Checkpoint inhibitors are a group of monoclonal antibodies that have become standard of care for a number of cancers in recent years (see table below). These drugs stop the tumour from evading white blood cells and stimulate an immune response against the tumour cells. They target specific checkpoint proteins on white blood cells called CTLA-4 (cytotoxic T lymphocyte-associated antigen 4) or PD-1 (programmed death-1 receptor), or its ligand PD-L1. PD-L1 is also found on the surface of some cancer cells. More recently, a third class of checkpoint inhibitors targeting LAG3 on T cells (and NK cells) has been shown to have benefit in advanced cancer, in combination with anti PD-1 agents.

Checkpoint inhibitors are used after surgery (adjuvant therapy) to reduce the risk of recurrence, and in treating advanced cancers for disease control and survival benefit. They are either given as a single agent or two different agents and can be combined with other treatments such as chemotherapy or targeted therapy. Checkpoint inhibitors have also started to be used more recently in the neo-adjuvant setting.

Checkpoint inhibitors can have a significant benefit on survival compared to standard treatment, and in a proportion of patients can produce a long-term response.

With increasing numbers of cancer patients likely to be treated with checkpoint inhibitors, it’s important to be aware of the side effects and when they might happen.

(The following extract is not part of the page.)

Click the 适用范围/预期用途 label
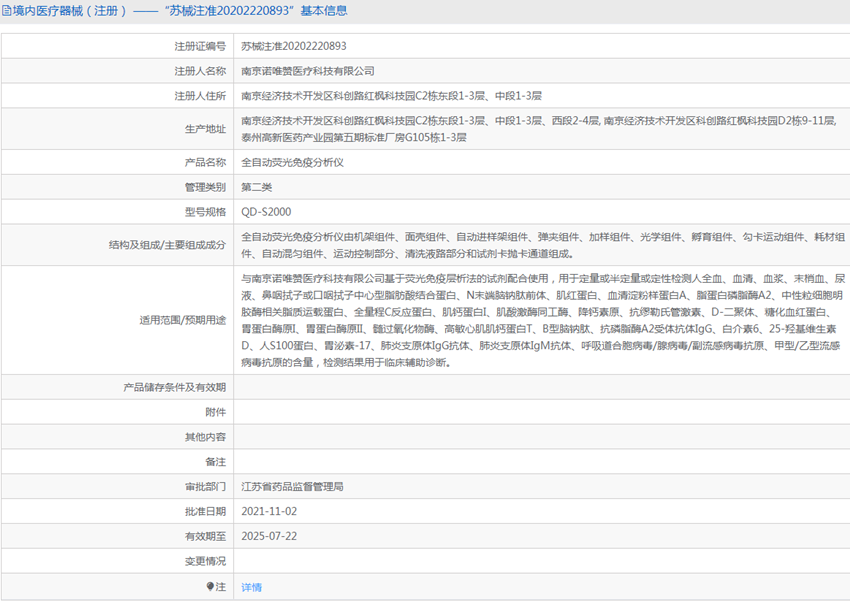850x604 pixels. tap(182, 321)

Examples of checkpoint inhibitors currently in use on the NHS (excluding those used in trials)

Drug Cancer type

Ipilimumab (Yervoy)
- targets CTLA-4

  • Unresectable or metastatic melanoma

Nivolumab (Opdivo)
- targets PD-1

  • Unresectable or metastatic melanoma
  • Adjuvant treatment for resected melanoma with lymph node involvement or metastatic disease
  • Adjuvant treatment for resected oesophageal or gastro-oesophageal junction cancer
  • Adjuvant treatment for muscle-invasive urothelial cancer
  • Advanced renal cell carcinoma
  • Relapsed or refractory classical Hodgkin lymphoma
  • Locally advanced or metastatic non small cell lung cancer (NSCLC)
  • Recurrent or metastatic squamous cell carcinoma of the head and neck (SCCHN)
  • Unresectable advanced, recurrent or metastatic oesophageal cancer
  • Neoadjuvant treatment (with chemotherapy) for resectable NSCLC
  • Advanced stomach, gastro-oesophageal or oesophageal cancer

Pembrolizumab (Keytruda)
- targets PD-1

  • Unresectable or metastatic melanoma
  • Adjuvant treatment for stage 2B, 2C and 3 melanoma
  • Locally advanced or metastatic NSCLC
  • Relapsed or refractory classical Hodgkin lymphoma
  • Adjuvant treatment for renal cell carcinoma
  • Advanced renal cell carcinoma
  • Metastatic or unresectable recurrent head and neck squamous cell carcinoma
  • Metastatic bowel cancer
  • Neoadjuvant and adjuvant treatment for early or locally advanced triple negative breast cancer
  • Locally recurrent unresectable or metastatic triple negative breast cancer
  • Locally advanced unresectable or metastatic oesophageal and gastro-oesophageal junction cancer
  • Persistent, recurrent or metastatic cervical cancer
Ipilimumab and Nivolumab
  • Unresectable or metastatic melanoma
  • Advanced renal cell carcinoma
  • Metastatic bowel cancer
  • Unresectable pleural mesothelioma

Avelumab (Bavencio)
- targets PD-L1

  • Metastatic Merkel cell carcinoma
  • Advanced renal cell carcinoma
  • Locally advanced or metastatic urothelial carcinoma

Atezolizumab (Tecentriq)
- targets PD-L1

  • Locally advanced or metastatic NSCLC
  • Adjuvant treatment for stage 2 to 3A NSCLC
  • Extensive stage small cell lung cancer
  • Locally advanced or metastatic urothelial carcinoma*
  • Unresectable hepatocellular carcinoma
  • Unresectable, locally advanced or metastatic triple negative breast cancer

Cemiplimab (Libtayo)
- targets PD-1

  • Locally advanced or metastatic cutaneous squamous cell carcinoma
  • Metastatic NSCLC
Dostarlimab (Jemperli) – targets PD-1
  • Advanced or recurrent endometrial cancer
Durvalumab (Imfinzi) - targets PD-L1
  • Locally advanced unresectable NSCLC

*not currently accepted for use in Scotland

The side effects of checkpoint inhibitors are very different to chemotherapy. Importantly, due to stimulation of the immune system, they can cause inflammatory and autoimmune complications, which can affect any part of the body. They most frequently affect the skin, colon, endocrine organs, liver, joints and lungs. The serious toxicities can also include cardiac, neurological and renal impairment as detailed in the figure below.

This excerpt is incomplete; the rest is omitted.